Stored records
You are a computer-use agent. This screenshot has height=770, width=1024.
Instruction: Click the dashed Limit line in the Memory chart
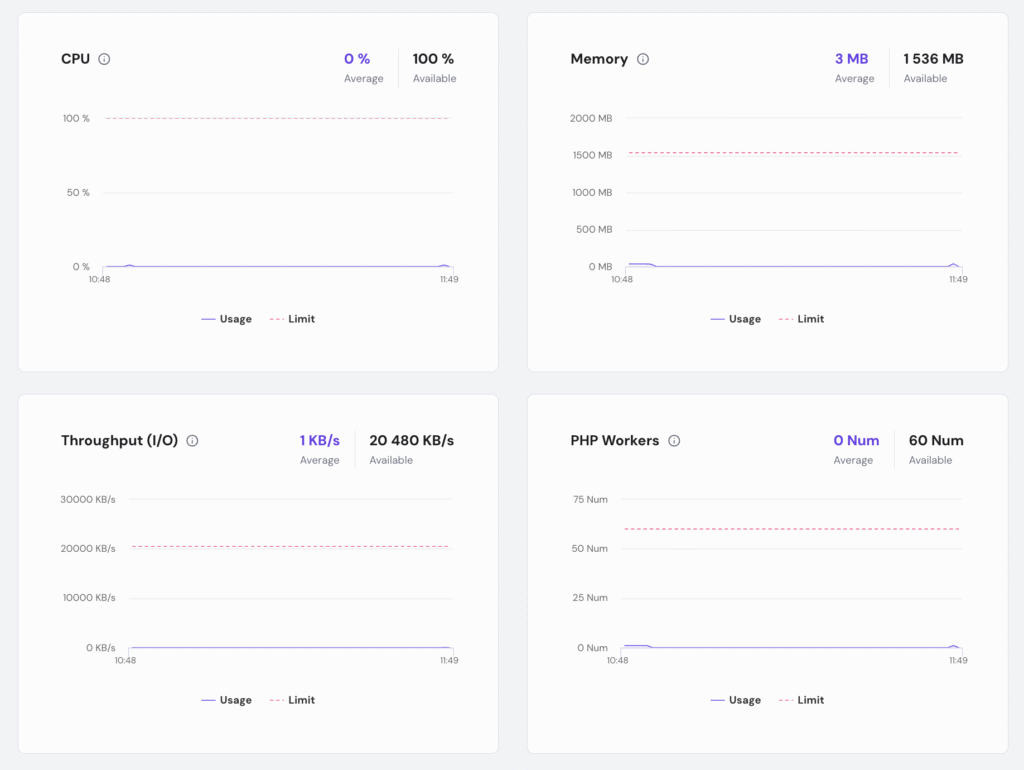pos(790,153)
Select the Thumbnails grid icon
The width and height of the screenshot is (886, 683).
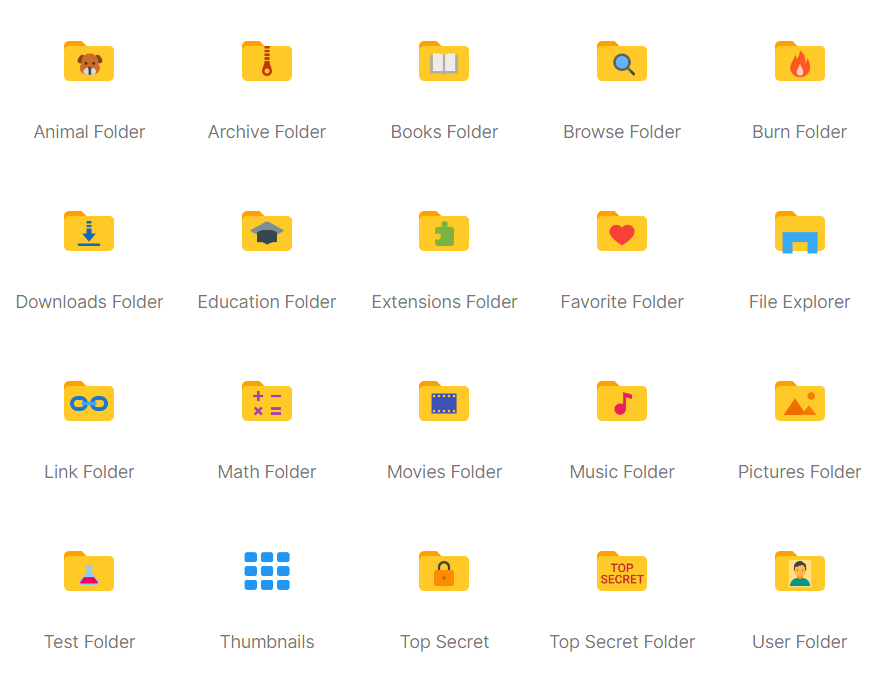point(266,571)
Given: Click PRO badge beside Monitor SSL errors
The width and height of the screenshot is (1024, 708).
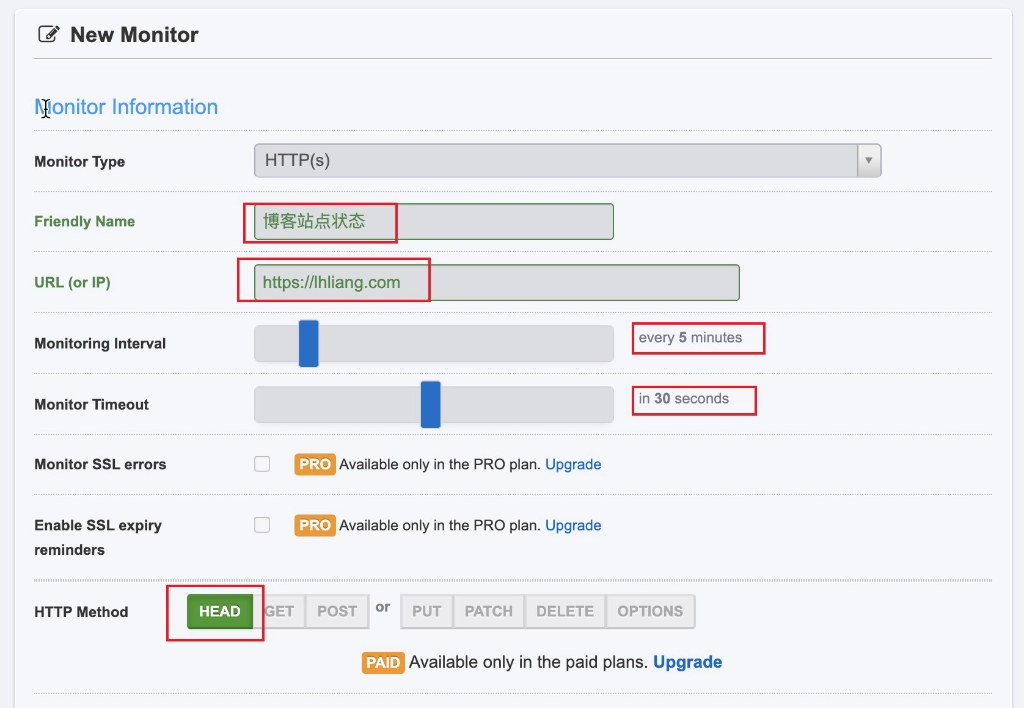Looking at the screenshot, I should point(314,464).
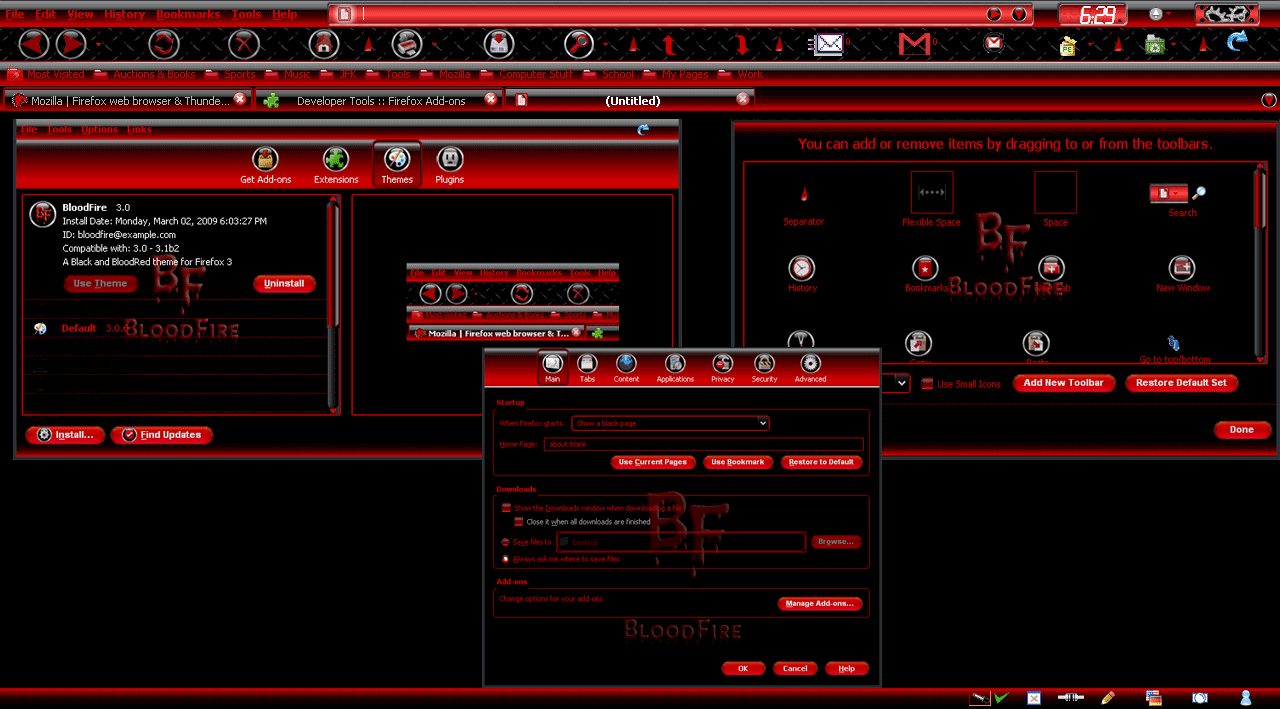Open the Plugins panel of the Add-ons manager
Image resolution: width=1280 pixels, height=709 pixels.
click(449, 164)
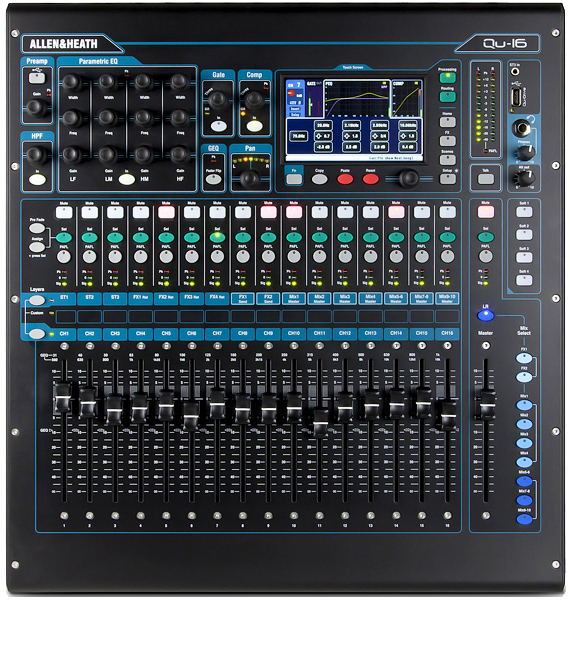Viewport: 570px width, 648px height.
Task: Open the Processing screen
Action: pyautogui.click(x=448, y=77)
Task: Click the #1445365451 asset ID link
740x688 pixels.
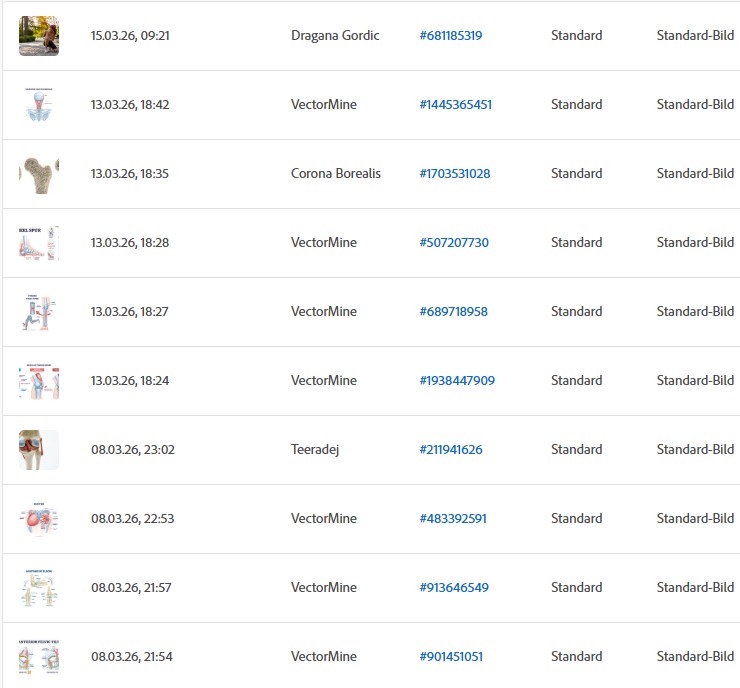Action: 455,105
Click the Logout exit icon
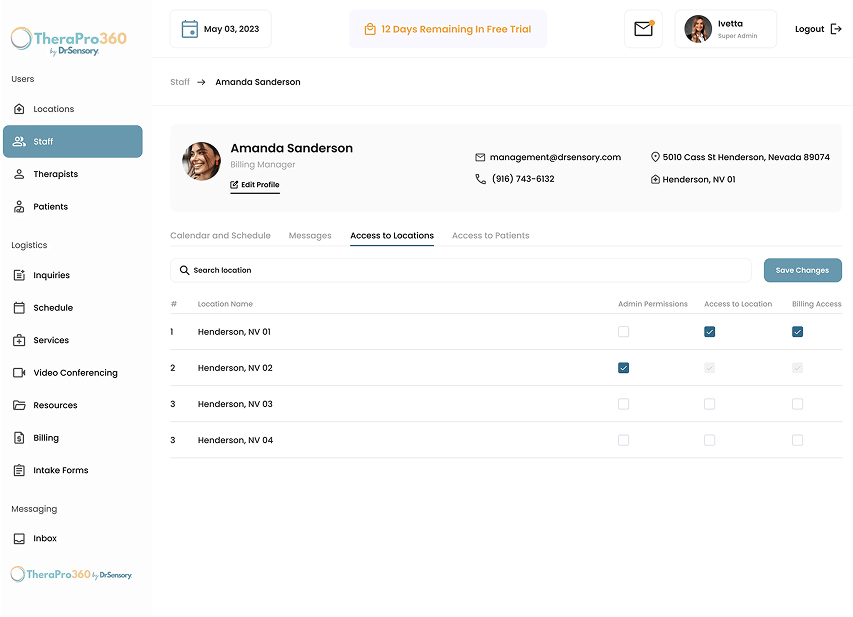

● Required action
Where a line contains "Select the Thumbnails grid icon", begin there and set down exactly each line through the end of the data above, omitting any pictures.

● Expected output
Select the Thumbnails grid icon
The width and height of the screenshot is (886, 683).
point(266,571)
Given: Click PRO badge beside Monitor SSL errors
The width and height of the screenshot is (1024, 708).
Looking at the screenshot, I should point(314,464).
Open the Plugins panel of the Add-ons manager
Image resolution: width=1280 pixels, height=709 pixels.
click(449, 164)
Viewport: 570px width, 648px height.
Task: Open the Processing screen
Action: pyautogui.click(x=448, y=77)
Task: Click the #1445365451 asset ID link
740x688 pixels.
Action: 455,105
Click the Logout exit icon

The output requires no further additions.